Book Review: Twice Freed by Patricia St. John

   Twice Freed by Patricia St. John is definitely one of my favorite books. Historical fiction set in the first century Roman Empire (one of my favorite time periods!), it tells the story of Onesimus, the runaway slave written about in the book of Philemon in the Bible.  It’s a beautiful story of redemption. There are many things I love about this book.

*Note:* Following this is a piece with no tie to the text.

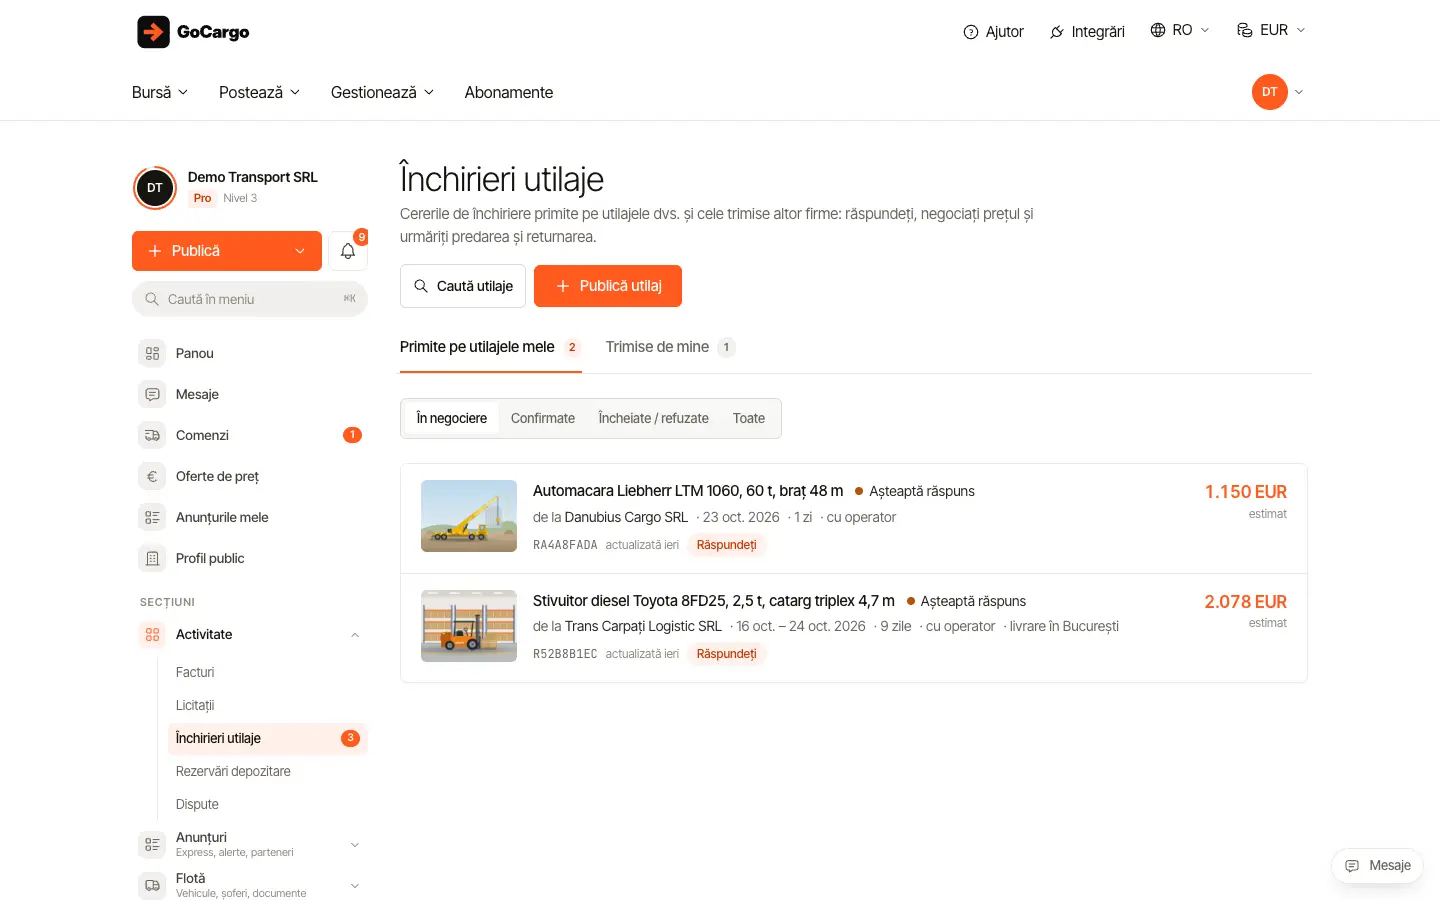Open the Panou dashboard icon
Screen dimensions: 1440x900
coord(152,353)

Historical and Biblical accuracy:
I love how historically accurate this book is. Most of the characters and many of the events are taken directly from the Bible. Where fiction is added, it’s done so in such a way that it does not stray from Scripture.

The characters:
I love the character development in this book, especially Onesimus’ struggles and victories. In addition to Onesimus, there is a variety of other characters from the pages of Scripture—Philemon, Archippus, Apphia, Paul the Apostle, Aquila and Priscilla, Luke, John Mark, and others, and I love how Patricia St. John developed their characters as well. Another reviewer mentioned that they disliked how nearly all that Paul says is adapted from his letters in the Bible, but I think that is a good thing. To me, it seems that to represent a historical figure such as Paul the Apostle, where you have a good bit of their writings available, it’s best to keep most of their dialogue similar to what we know they really said.

The writing:
I love the writing style. It reminded me both of C. S. Lewis and of Elizabeth George Speare, but yet it’s different from both of those authors’ styles, too. Her descriptions are beautiful, and she does an excellent job conveying the emotions and feel of different scenes.

The themes:
There are a lot of great spiritual truths woven into this story. I think one of the major themes is the true peace and freedom found in Christ and the emptiness found when you seek it elsewhere. The theme flows naturally in the story; it doesn’t feel forced as we see Onesimus search for beauty and happiness in the pagan gods and physical pleasures and they leave him empty. Another theme that comes into it is repentance and seeking to make things right when you realize you have done wrong.

Final thoughts:
As I mentioned earlier, this is one of my favorite books. I’ve read it myself at least three times. My mother recently read it aloud to my younger siblings and me, and we all thoroughly enjoyed it. There were a few instances when my younger brothers rolled their eyes: the parts involving the girl Onesimus loves. But there’s nothing inappropriate, and the romance is not the main focus of the story. The story does include slaves being beaten, mentions of Christians dying martyr’s deaths, and gladiator fights, but the violence and gore are kept to a minimum. Also, there are mentions of drunkenness and perversion, but it’s all handled very tastefully, and it’s mostly just mentioned, not shown and described. I think Patricia St. John did an excellent job of accurately portraying the depravity of the times without going into unnecessary graphic detail.
   One of the things I love about Biblical fiction, such as this book, is that it helps you notice details in the Bible that are easy to miss. Somehow, reading a fictional story about Bible characters can actually help you understand the true account in Scripture more. I know for me anyway, I understood the book of Philemon so much better after reading this book. I do wish there was a section in the back of the book, clarifying what was fiction and what was true. Having researched this time period pretty extensively, I knew what was fact and what was speculation, but for someone who is not as familiar with this era and events, it would be helpful to have that clarification.
   Overall, I give Twice Freed 5 out of 5 stars and highly recommend it.
   Well, always remember, “He who calls you is faithful, who also will do it,” (1 Thess. 5:24).